▶ TASK
Report each line of the records below that contains the word "question", copying the line in full. Case counts, so a match must have the same capitalization.
==============================
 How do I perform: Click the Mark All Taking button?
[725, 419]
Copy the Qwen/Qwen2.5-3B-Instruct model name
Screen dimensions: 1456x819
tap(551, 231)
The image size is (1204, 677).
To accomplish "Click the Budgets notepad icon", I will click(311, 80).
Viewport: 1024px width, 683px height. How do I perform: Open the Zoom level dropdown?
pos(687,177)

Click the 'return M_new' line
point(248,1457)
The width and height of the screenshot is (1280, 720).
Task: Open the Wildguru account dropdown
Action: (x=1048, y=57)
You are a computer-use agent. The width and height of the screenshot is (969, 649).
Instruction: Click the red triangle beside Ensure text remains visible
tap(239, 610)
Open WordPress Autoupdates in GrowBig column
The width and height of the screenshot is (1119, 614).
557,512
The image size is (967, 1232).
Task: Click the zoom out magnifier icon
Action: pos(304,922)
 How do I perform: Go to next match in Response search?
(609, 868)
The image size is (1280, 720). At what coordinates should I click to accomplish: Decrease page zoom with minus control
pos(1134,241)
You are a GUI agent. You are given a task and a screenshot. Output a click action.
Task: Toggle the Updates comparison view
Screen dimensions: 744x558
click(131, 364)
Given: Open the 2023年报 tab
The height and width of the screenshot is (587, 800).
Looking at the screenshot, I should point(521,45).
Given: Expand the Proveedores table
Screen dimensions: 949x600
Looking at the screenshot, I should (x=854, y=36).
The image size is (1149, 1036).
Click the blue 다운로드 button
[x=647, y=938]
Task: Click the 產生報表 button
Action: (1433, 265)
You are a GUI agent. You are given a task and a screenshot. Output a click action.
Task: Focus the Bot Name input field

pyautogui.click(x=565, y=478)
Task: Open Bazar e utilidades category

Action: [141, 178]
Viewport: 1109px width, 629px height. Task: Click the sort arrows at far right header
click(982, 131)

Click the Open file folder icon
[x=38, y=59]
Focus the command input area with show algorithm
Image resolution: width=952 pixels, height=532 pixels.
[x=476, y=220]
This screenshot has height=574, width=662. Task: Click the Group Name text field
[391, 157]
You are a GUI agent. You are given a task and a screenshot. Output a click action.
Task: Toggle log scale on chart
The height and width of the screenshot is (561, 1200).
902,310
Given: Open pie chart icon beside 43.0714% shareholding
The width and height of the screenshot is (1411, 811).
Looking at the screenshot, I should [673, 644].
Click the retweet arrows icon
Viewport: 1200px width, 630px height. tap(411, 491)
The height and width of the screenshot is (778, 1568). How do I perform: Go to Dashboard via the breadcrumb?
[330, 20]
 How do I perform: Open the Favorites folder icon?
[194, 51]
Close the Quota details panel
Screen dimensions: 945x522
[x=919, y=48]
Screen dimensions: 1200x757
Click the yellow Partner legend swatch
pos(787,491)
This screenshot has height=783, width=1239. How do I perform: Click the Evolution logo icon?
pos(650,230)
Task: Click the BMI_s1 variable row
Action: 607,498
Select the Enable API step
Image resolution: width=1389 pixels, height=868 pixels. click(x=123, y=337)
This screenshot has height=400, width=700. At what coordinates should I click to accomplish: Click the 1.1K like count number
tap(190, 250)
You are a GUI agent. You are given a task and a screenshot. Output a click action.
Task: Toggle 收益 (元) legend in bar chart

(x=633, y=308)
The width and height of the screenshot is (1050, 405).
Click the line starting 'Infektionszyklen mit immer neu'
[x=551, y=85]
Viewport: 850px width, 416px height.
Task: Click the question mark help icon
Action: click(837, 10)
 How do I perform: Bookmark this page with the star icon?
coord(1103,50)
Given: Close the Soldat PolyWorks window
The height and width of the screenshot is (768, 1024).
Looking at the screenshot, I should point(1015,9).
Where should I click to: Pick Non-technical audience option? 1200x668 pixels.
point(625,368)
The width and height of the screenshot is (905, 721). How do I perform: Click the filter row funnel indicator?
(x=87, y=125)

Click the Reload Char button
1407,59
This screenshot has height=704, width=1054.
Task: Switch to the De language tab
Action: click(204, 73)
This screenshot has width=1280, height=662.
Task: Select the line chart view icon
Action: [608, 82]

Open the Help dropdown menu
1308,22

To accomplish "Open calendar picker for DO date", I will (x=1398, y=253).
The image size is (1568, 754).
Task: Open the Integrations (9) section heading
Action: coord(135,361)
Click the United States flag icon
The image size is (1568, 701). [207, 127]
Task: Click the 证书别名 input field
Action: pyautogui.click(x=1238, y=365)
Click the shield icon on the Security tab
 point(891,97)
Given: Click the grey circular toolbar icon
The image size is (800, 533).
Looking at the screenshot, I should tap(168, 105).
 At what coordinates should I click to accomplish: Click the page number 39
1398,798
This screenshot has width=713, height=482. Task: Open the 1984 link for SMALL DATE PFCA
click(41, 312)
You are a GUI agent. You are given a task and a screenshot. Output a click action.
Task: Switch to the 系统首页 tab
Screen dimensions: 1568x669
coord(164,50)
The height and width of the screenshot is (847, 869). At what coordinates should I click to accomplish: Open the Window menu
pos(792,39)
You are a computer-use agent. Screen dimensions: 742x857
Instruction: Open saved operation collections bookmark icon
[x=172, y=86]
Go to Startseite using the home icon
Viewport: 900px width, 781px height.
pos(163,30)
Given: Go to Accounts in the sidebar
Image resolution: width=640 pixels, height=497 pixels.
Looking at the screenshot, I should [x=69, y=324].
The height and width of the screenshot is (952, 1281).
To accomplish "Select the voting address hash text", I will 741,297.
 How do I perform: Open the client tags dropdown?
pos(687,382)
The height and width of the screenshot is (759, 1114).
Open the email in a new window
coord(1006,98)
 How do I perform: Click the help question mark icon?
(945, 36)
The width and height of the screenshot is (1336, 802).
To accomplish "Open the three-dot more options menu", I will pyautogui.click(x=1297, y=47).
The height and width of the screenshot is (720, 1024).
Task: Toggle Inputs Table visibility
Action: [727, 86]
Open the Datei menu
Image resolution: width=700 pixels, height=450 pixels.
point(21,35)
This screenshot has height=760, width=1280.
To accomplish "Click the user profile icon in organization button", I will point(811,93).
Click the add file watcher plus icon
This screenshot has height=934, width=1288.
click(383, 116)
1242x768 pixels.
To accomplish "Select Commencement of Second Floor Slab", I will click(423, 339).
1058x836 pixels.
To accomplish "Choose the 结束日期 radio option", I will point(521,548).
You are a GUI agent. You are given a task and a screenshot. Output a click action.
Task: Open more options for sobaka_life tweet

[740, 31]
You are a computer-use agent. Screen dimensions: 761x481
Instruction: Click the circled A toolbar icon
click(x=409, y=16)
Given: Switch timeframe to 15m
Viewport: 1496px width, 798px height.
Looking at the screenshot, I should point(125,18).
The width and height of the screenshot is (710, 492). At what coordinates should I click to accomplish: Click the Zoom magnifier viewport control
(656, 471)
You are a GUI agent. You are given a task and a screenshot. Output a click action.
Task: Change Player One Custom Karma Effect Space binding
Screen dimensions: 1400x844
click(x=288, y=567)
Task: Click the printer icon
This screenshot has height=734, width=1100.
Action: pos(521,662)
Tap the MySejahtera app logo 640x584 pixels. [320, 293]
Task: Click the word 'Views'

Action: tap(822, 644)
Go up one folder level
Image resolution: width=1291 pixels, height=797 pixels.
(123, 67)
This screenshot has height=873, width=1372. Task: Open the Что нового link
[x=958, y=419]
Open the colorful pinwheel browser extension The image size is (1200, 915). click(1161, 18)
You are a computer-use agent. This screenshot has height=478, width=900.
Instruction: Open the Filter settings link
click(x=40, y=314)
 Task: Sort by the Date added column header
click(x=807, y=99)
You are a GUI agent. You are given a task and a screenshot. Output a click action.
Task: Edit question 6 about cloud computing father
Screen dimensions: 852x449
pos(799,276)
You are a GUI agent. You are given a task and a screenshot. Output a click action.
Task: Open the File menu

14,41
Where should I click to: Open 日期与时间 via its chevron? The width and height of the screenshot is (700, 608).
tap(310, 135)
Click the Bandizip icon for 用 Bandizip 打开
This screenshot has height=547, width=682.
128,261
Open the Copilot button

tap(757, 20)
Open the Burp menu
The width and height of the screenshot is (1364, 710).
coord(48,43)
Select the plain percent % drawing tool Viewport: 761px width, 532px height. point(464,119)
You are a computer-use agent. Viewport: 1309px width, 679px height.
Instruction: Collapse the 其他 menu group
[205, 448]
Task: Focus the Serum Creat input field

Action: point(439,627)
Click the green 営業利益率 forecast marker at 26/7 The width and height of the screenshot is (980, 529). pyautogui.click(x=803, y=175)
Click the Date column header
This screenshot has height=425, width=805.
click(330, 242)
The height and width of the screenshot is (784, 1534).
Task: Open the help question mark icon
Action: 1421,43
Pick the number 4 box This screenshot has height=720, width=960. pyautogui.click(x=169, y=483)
==============================
▶ SOLUTION TO THIS TASK
Task: Click the question mark help icon
 How do I perform: Click the help question mark icon?
Task: Edit question 6 about cloud computing father
Task: Open the help question mark icon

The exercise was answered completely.